CME: Drop in US Broiler Output Impacts All Meats

US - The reduction in US broiler output has had an impact on the whole meat industry and it is partly responsible for the suddenly hot meat protein market this spring, write Steve Meyer and Len Steiner.
calendar icon 9 April 2010
clock icon 4 minute read

USDA released on 7 April the results of its weekly survey of broiler hatcheries in 19 selected states and overall the report continued to show that the industry has little appetite for expansion, with egg sets near year ago levels. The report showed that for the week ending 3 April commercial hatcheries in the 19 surveyed states set 204.322 million eggs in incubators, just 0.3 per cent above year ago levels.

Those that follow these numbers closely – which is just about everybody in the broiler industry but also many in the livestock sector – likely noticed a blimp in the year over year increase of egg sets during March. The March egg set weekly average was up 2.5 per cent compared to the previous year, the biggest year over year increase for a given month since early 2008. While the increase was notable, it was mostly due to a dip in egg sets last March rather than a new found impetus for expansion by broiler producers in 2010. Indeed, weekly egg sets have been quite steady in recent weeks and they remain well below five year average levels. Overall the report indicates that US broiler supplies in Q2 will be close to year ago levels.
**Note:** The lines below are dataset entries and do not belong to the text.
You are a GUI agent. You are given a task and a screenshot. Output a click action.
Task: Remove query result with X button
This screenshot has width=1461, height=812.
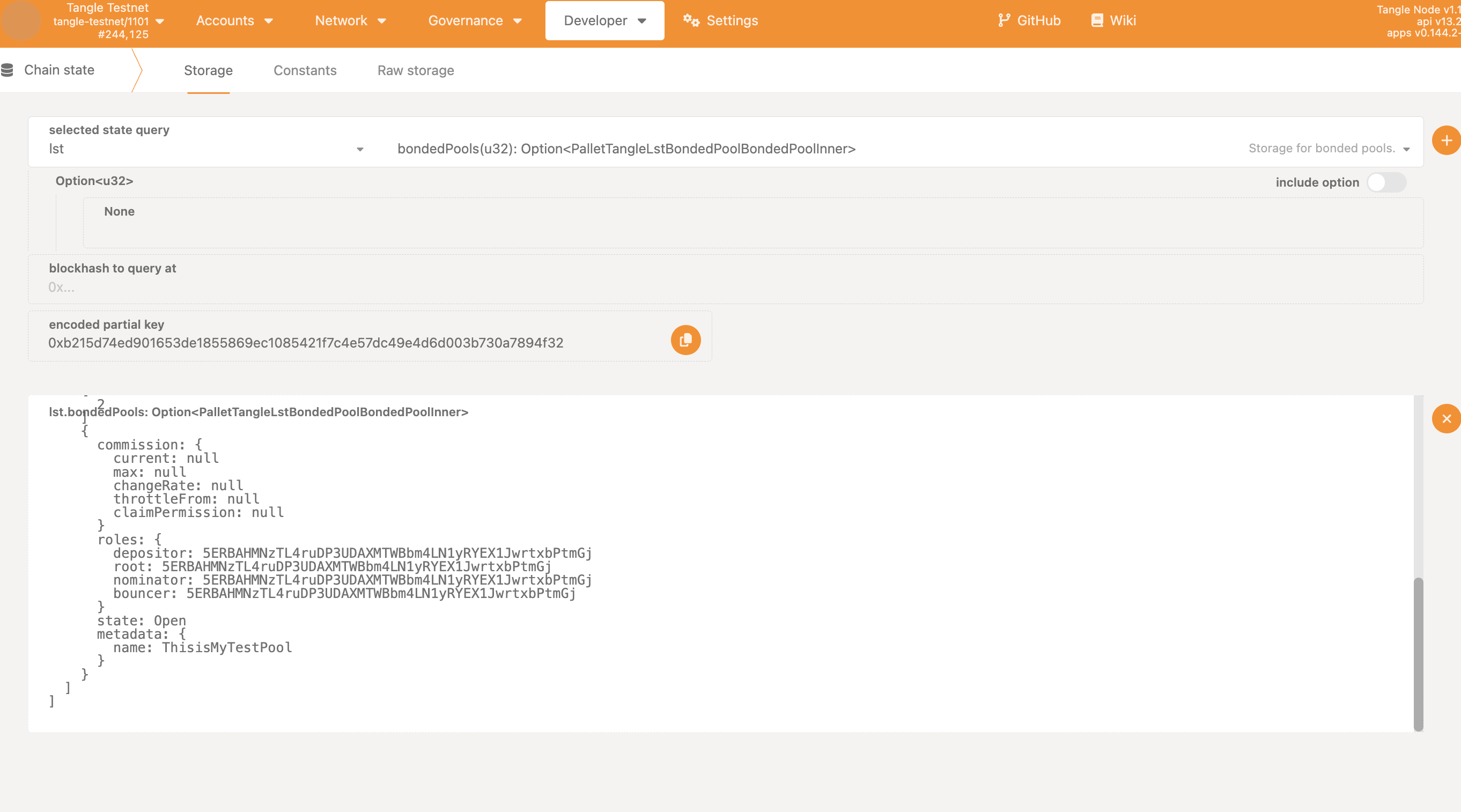[x=1445, y=418]
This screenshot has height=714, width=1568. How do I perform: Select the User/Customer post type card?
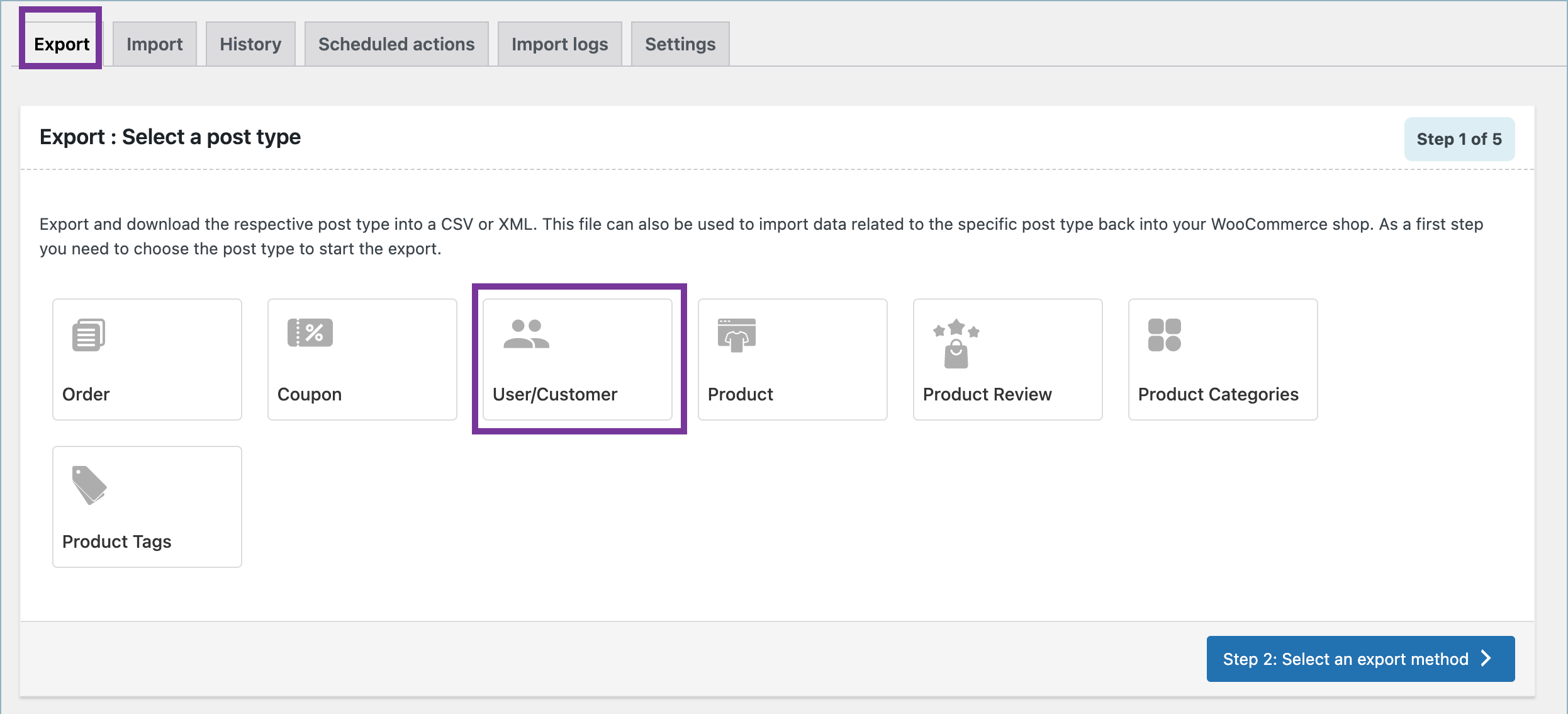[x=577, y=359]
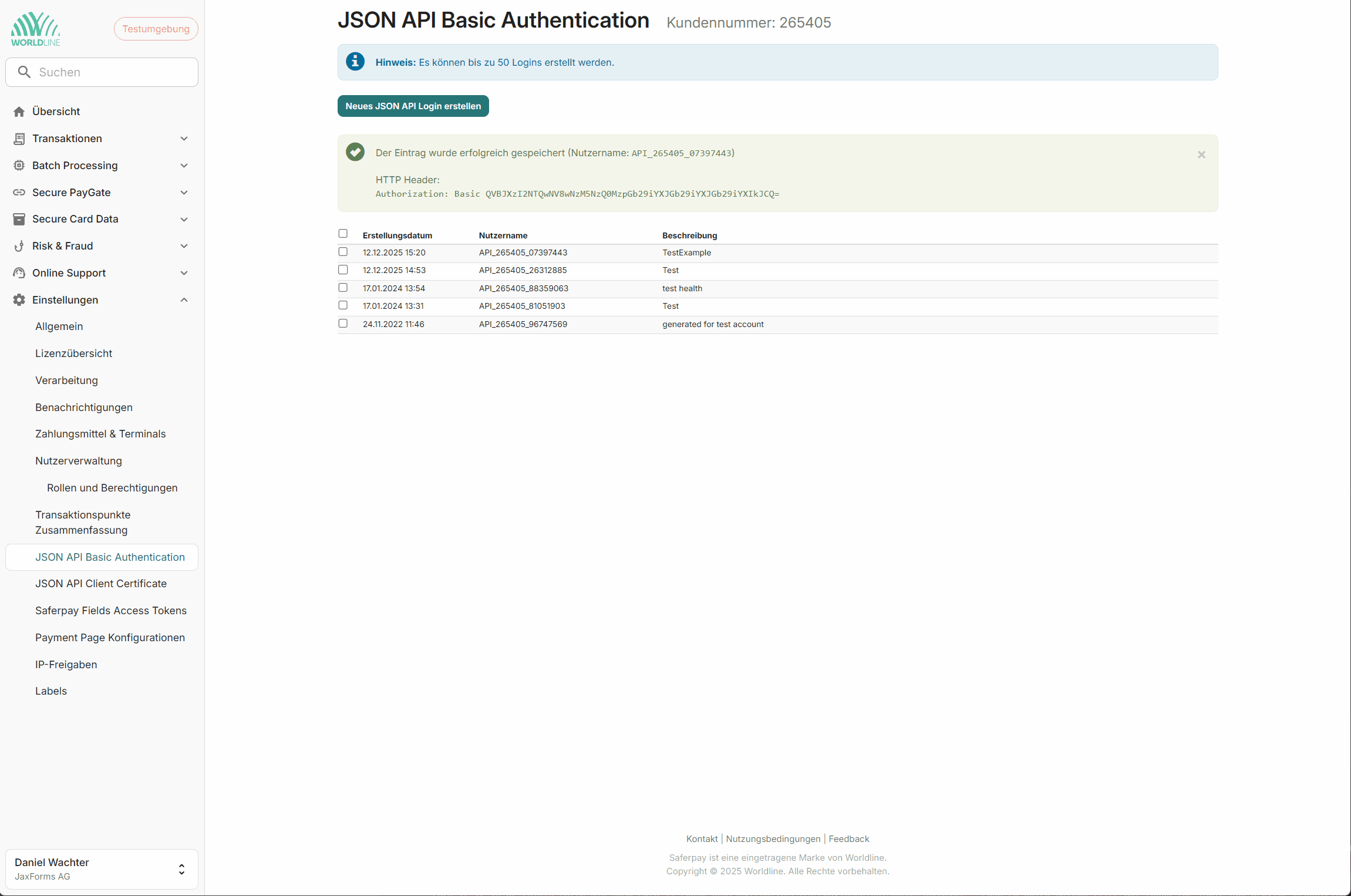Image resolution: width=1351 pixels, height=896 pixels.
Task: Open the Daniel Wachter account switcher
Action: [102, 868]
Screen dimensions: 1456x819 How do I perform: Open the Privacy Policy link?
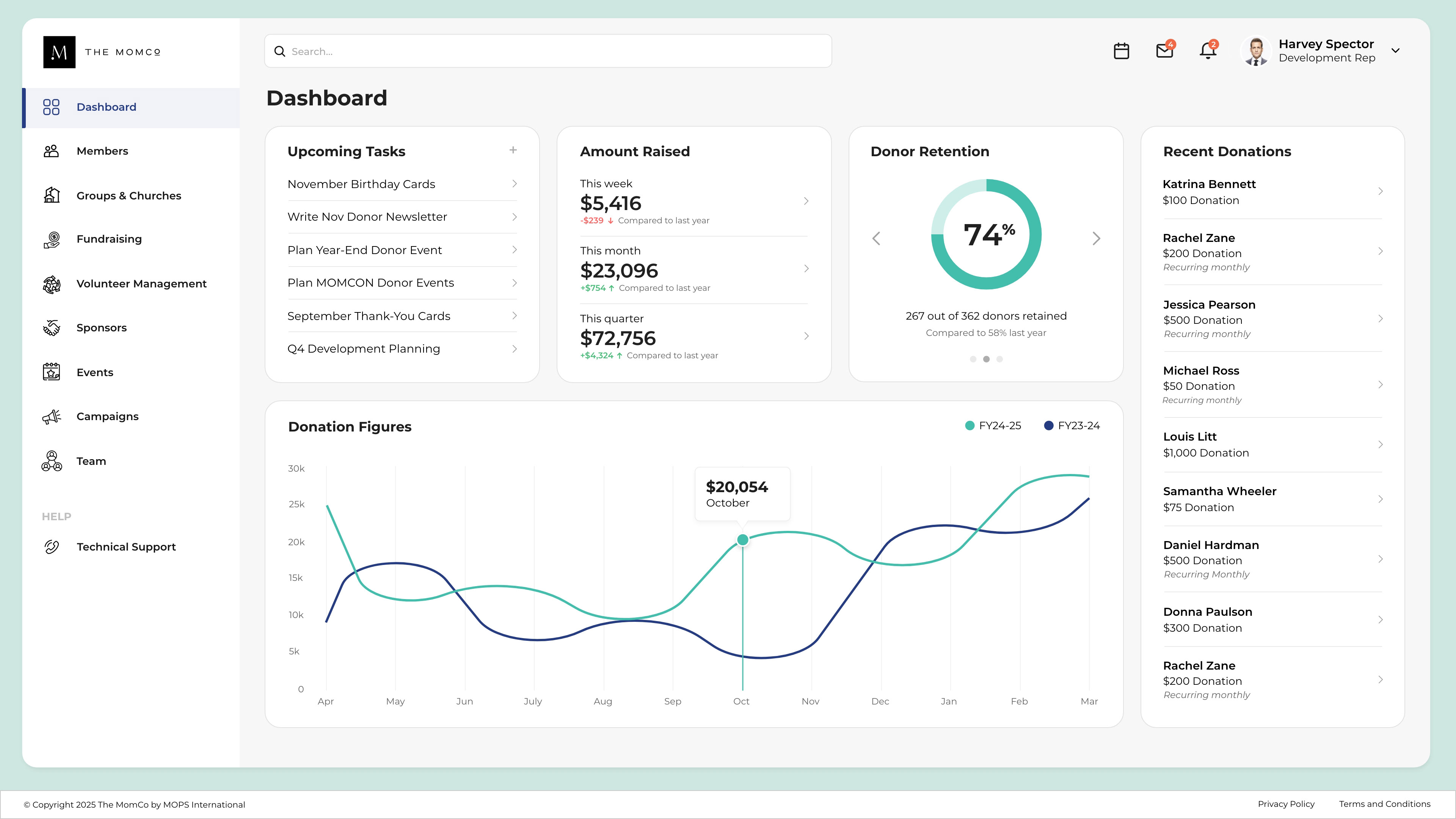(x=1286, y=804)
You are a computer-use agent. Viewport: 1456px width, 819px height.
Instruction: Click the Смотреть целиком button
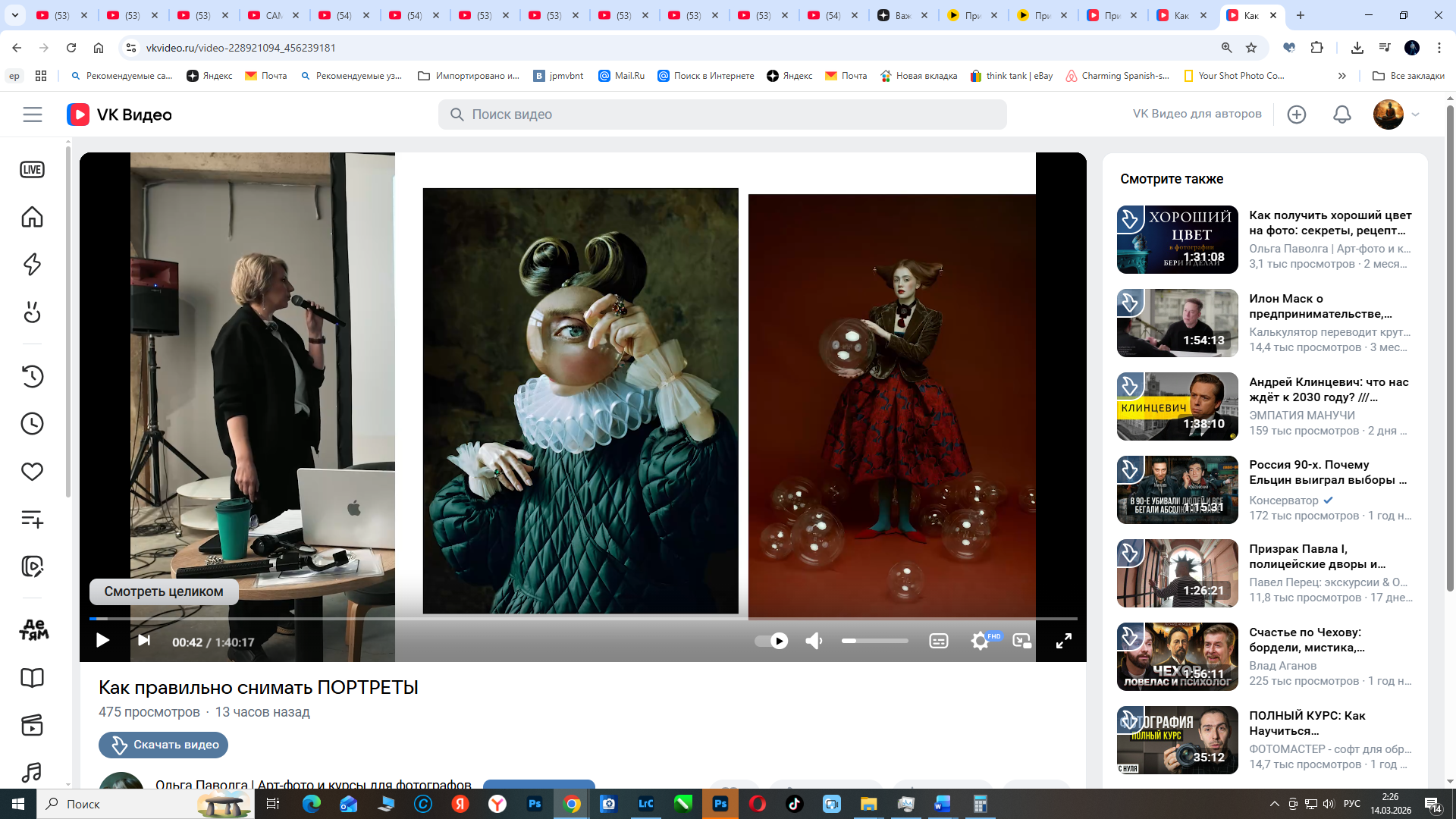[164, 592]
For livestock producers, the situation in the broiler industry is important. Broiler production accounts for the largest component of meat consumption in the US and the scale of the industry is such that small changes can contribute significant pounds to the weekly protein available in the market-place. While looking at the week to week change is important in assessing short term market factors, it is often instructive to take a step back and look at the big picture. When thinking about a graphic to illustrate our point in today's letter, we decided to replace the usual year/year comparison chart with one that showed the actual weekly level of US broiler egg sets since the survey started back in 1987.

In the course of 20+ years, we can see two significant shifts in the industry. The rapid growth of the late 1980s and 1990s came to an end with the collapse of the tech bubble and the resulting US recession in the early 2000s. Since then, the industry continued to growth but at a much smaller pace.

Then came the financial crisis in the summer of 2008, which resulted in the bankruptcy of Pilgrim's Pride, the largest US broiler producer. In the past, producers had reduced egg sets and chick placements in response to market conditions but those cut-backs were often temporary. The financial crisis led to closures of hatcheries and plants, which reverberated along the well integrated supply chain.

Today, the industry finds itself smaller than it was back in 2008. Current egg sets of around 205 million per week are about seven per cent below what the pre-financial crisis trend for this decade would suggest. US unemployment levels are much higher than what they were before the crisis and there is plenty of excess capacity in the food-service sector.

However, the reduction in broiler pounds has had an impact not just on that industry but the meat complex as a whole and it is partly responsible for the suddenly hot meat protein market this spring.